***** Bloque de texto *****

Por el camino de Umbralejo desciende la riguera por su propio pie, encajada en el tosco canalillo de tierra y de pizarra oscura. A una y otra margen del canal hay huertas de vegetación exuberante, huertecillos minúsculos cuidados con mimo, escalonados según la inclinación que les marca la tierra y sostenidos con paredones de piedra negra dos, tres, cinco veces centenarios. Uno piensa, a la vista de los patatares y de los repletos cuartelillos de judías, de las pomposas nogueras y de las buenas cosechas de frutal, en aquel exótico país del que habla la Biblia y al que el autor sagrado describió, metáfora por clave, como manadero de leche y miel.
-Mire, el pinar que se ve ahí en eso de los Astilejos también es nuestro.
-He visto las calles muy bien arregladas. Resulta un poco chocante, conocida la despreocupación oficial por estos pueblos.
-Bueno, en eso ha tenido que ver la Diputación y ahí la cosa cambia.
-Digo yo que sólo para el mantenimiento del pueblo se necesitan algunos medios. Con sólo cuatro vecinos se verán mal.
-Sí, claro; pero es que tenemos una comunidad a la que pertenecen todos los hijos del pueblo, también los que viven fuera. Ochenta y cuatro socios, con nuestras cuotas y todo para sostener los bienes comunes. Si no fuera por la comunidad esto se hubiera acabado ya.

***** Entradas registradas *****

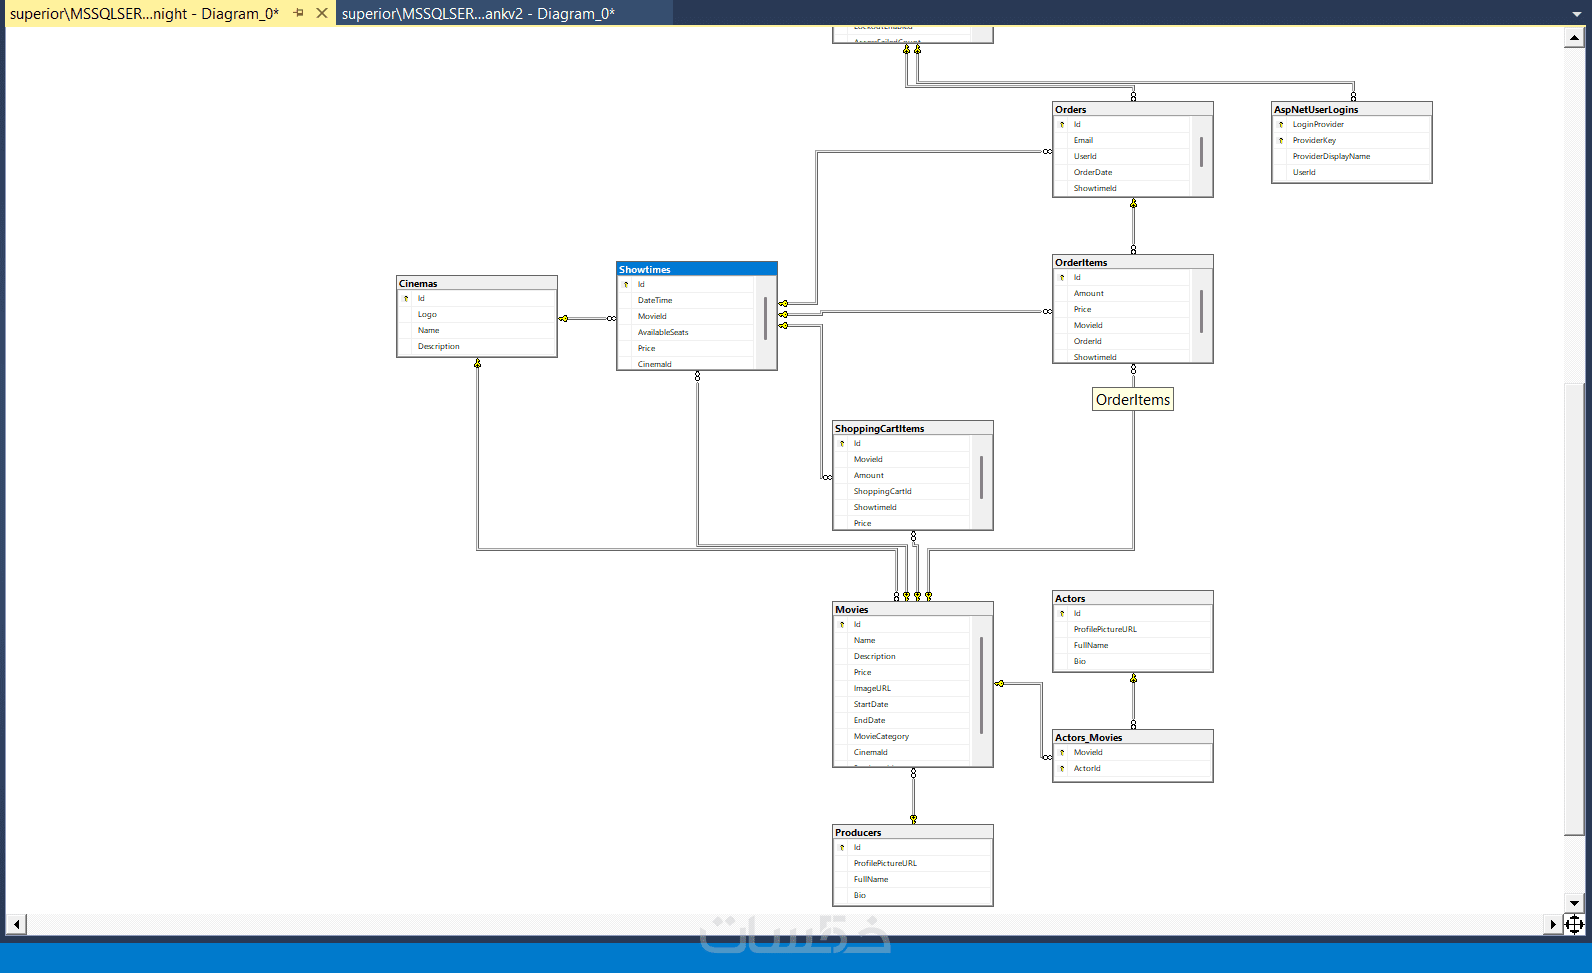Click the main vertical scrollbar thumb
1592x973 pixels.
(1575, 608)
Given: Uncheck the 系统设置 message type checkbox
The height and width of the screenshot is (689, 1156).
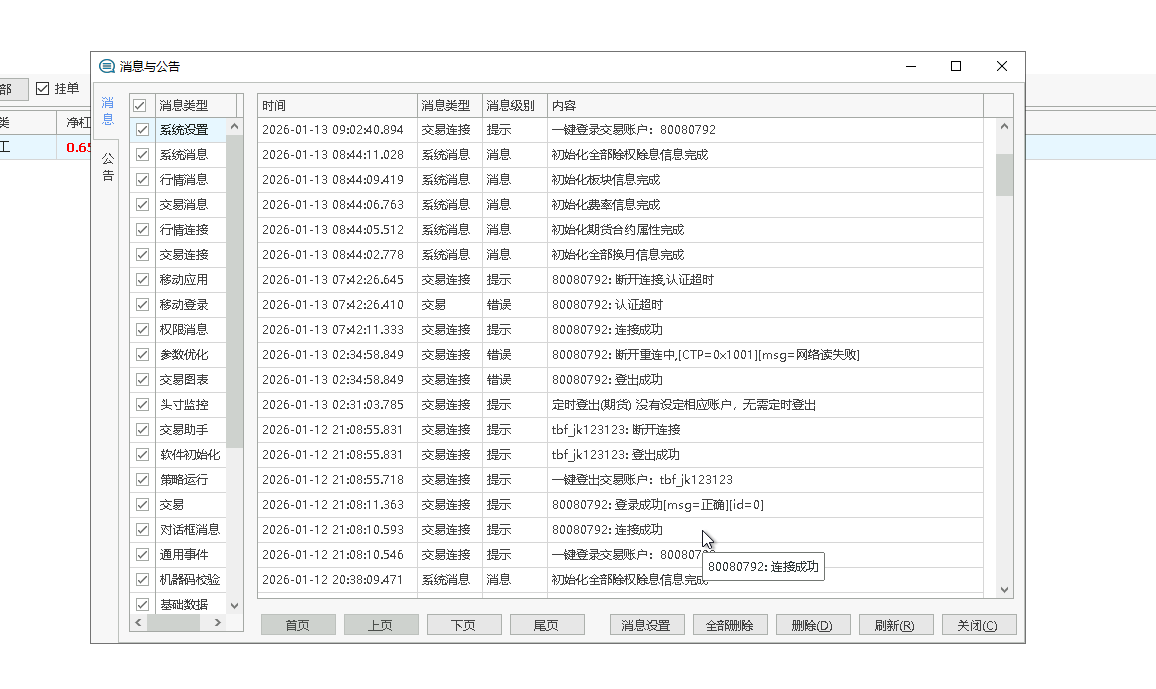Looking at the screenshot, I should click(x=142, y=130).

*****

Tarea 1
Según el bloque de texto, ¿cómo consigue el pueblo sostener sus bienes comunes con solo cuatro vecinos? Contesta en una a tres frases.
Tarea 2
Prolonga el bloque de texto sobre el pueblo y su comunidad a partir de la última intervención del diálogo.
Los datos son un material independiente del bloque de texto.

Respuesta esperada 1
Lo consigue gracias a una comunidad a la que pertenecen todos los hijos del pueblo, incluidos los que viven fuera. Son ochenta y cuatro socios que con sus cuotas sostienen los bienes comunes, y sin ella el pueblo ya se habría acabado.

Respuesta esperada 2
-Me llevan mis amigos al otro lado del barranco para ver el pueblo completo a cierta distancia y tomar la fotografía que ilustrará en su momento nuestro trabajo. Desde allí uno se da cuenta, efectivamente, de que el pueblo es pequeño y pintoresco, una acertada excusa de habitáculo para hacer más diversa la excelente panorámica que recortan los montes y las depresiones en este irrepetible rincón de la sierra. Abajo la tupida vegetación, casi selvática, de nogales, de castaños, de sargatillos en cuyo ramaje lánguido merodean los caballitos del diablo, y los chopos descomunales que alimenta el arroyo.
-¿Cuánto medirán, más o menos?
-¿Esos chopos dice? De pie a capota andarán con los cuarenta metros.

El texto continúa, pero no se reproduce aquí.